RECORD SET Start Marker
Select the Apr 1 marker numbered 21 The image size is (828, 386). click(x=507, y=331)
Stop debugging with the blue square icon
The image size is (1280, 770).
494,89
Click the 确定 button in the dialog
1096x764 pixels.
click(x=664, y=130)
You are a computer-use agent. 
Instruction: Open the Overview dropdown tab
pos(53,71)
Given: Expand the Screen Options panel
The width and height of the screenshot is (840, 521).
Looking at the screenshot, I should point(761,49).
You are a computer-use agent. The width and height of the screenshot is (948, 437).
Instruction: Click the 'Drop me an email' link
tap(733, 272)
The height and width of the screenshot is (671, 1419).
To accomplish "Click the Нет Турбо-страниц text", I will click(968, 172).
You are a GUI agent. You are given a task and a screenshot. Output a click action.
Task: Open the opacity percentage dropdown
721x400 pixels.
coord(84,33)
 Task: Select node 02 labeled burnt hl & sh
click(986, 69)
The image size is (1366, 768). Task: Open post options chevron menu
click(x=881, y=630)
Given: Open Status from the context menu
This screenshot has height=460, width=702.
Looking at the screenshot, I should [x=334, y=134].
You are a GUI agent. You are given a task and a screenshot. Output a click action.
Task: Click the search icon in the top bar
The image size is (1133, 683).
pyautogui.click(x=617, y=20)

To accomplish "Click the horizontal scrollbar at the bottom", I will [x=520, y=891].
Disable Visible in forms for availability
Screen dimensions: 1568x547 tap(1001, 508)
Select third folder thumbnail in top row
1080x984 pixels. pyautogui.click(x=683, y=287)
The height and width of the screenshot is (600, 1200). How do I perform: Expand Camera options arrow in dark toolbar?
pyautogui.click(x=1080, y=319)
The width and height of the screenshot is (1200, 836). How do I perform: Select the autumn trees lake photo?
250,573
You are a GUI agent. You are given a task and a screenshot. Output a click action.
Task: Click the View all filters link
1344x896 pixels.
RECORD SET End Marker
■ **TASK PROMPT**
Gather all lines from the records above in which "will" appears.

■ **EXERCISE SOLUTION**
To accomplish "Click the Нет Турбо-страниц text", I will click(968, 172).
To accomplish "Click the horizontal scrollbar at the bottom", I will [x=520, y=891].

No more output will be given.